The Edge of the Kube

Managed Kubernetes edge platforms take away a lot of the guesswork involved with deploying Kubernetes at the edge, which is no simple task. While Kubernetes is surprisingly well suited to managing complex, decentralized and distributed environments, managing Kubernetes is another thing altogether. This is probably where you run into the edge of the Kube and the limit as to what you can do without first learning in detail about Docker, Kubernetes, containers, and microservice architecture.

One of the biggest drawbacks or hurdles is definitely going to be getting your edge platform to work with the rest of your infrastructure. In a multi-cloud setup that’s quite popular in the enterprise right now, this can be especially time-consuming unless your platform is “intelligent” and can automatically discover the rest of your infrastructure just by plugging in. Autoscaling, one-click cluster deployments, and automatic upgrades are other essential features to look for.

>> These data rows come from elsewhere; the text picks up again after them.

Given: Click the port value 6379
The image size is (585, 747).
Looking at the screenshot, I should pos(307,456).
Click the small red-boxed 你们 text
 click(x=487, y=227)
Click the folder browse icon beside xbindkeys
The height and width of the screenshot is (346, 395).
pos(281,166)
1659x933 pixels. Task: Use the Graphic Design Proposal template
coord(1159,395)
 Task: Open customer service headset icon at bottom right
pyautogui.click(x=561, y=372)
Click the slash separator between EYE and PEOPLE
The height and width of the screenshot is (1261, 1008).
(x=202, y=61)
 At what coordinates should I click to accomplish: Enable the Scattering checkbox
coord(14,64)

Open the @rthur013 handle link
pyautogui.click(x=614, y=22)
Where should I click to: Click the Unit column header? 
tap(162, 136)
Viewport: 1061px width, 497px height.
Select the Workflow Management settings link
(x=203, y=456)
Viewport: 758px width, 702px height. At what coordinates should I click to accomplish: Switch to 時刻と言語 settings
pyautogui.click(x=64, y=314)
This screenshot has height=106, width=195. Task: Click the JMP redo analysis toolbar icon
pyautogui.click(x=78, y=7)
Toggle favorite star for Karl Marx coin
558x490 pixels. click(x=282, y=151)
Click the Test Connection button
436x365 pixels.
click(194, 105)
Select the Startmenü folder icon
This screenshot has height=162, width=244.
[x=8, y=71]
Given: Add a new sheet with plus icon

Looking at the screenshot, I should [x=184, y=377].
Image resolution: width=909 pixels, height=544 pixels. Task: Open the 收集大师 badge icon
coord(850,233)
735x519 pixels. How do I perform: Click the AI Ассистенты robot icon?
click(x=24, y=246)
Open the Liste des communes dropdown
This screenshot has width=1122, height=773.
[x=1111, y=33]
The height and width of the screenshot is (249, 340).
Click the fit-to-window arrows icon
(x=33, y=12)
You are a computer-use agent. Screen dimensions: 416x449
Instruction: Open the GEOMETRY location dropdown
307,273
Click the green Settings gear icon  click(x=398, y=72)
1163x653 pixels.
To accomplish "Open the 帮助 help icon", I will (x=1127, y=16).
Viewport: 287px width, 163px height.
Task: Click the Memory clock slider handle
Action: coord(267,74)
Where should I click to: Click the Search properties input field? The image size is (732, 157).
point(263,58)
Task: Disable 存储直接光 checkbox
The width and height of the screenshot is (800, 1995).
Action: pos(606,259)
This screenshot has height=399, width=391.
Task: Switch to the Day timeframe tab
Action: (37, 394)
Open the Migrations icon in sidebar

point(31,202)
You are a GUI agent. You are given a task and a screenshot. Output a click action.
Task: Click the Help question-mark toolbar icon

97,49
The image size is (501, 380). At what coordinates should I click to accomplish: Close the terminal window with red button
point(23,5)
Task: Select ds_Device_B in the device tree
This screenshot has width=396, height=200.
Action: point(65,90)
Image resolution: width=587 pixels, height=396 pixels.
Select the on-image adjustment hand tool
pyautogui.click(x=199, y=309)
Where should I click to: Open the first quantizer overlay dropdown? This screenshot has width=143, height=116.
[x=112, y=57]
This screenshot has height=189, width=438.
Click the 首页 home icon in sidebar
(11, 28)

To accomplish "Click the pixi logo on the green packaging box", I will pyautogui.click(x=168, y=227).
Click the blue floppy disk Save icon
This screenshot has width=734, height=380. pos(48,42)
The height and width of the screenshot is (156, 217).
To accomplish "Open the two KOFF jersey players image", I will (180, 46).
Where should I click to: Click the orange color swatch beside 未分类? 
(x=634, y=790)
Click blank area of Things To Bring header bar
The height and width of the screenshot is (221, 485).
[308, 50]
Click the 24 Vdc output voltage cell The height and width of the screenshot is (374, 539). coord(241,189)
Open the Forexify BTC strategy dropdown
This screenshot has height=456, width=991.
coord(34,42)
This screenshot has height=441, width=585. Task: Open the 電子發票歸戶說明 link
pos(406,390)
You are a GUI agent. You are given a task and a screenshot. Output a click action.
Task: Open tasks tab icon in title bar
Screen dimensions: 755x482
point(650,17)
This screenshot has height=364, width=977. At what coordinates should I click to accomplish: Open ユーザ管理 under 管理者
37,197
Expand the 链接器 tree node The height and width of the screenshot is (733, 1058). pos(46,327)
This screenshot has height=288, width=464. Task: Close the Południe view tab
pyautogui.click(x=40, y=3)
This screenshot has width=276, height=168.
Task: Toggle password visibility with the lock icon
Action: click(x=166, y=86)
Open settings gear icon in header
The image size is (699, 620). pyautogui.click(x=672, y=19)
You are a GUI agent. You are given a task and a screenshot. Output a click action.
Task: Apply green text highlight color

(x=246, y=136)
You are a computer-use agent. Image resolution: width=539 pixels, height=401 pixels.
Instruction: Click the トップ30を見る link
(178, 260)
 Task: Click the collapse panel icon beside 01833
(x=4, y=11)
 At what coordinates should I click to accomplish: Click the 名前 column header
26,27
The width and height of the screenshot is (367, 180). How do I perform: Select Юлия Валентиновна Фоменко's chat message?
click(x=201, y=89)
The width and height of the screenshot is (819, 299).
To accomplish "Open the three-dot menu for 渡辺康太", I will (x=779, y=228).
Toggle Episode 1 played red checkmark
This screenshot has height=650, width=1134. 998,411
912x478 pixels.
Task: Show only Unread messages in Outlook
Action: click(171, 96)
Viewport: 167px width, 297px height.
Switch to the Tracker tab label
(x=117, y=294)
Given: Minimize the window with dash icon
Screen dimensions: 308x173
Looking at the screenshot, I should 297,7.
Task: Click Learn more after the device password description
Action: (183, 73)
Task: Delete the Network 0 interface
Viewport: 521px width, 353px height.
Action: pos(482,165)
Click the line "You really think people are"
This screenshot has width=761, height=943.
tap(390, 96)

Welcome to the Neighborhood

Where Kubernetes’ capabilities end is literally where the ecosystem of tools surrounding it begins. Successful Kubernetes deployments involve a deploying number of open source tools, the majority of which are often backed by the CNCF. This includes networking solutions like Flannel, Weave, and Calico that take care of the heavy lifting involved with Kubernetes networking, tools like Gluster and Rook for storage, as well as logging and monitoring tools like Sumo Logic and Prometheus, respectively.

If your platform happens to not support integration with this ecosystem of tools, the terms “high and dry” or “out in the cold” would best describe your situation. Additionally, microservices need their own network and governance, which is achieved with service mesh tools like Istio or Consul. The Kubernetes ecosystem is not only large but also ever-expanding. KubeEdge is a Kubernetes edge computing framework that expands Kubernetes capabilities past containers and edge infrastructure, and into the world of actual IoT device management.

Conclusion

In conclusion, edge computing is gaining more and more importance with the need for mission-critical decisions to be made in real-time at the edge. Organizations are recognizing this need for power at the edge and in addition to new system models being developed with AI functionality built in, a number of IoT devices now support ML locally. Lastly, with the move toward 5G and the increasing need to embrace cloud-native technology and containers, you’ll be hard-pressed to find a better option to manage millions of devices across a multi-tiered mix of resources.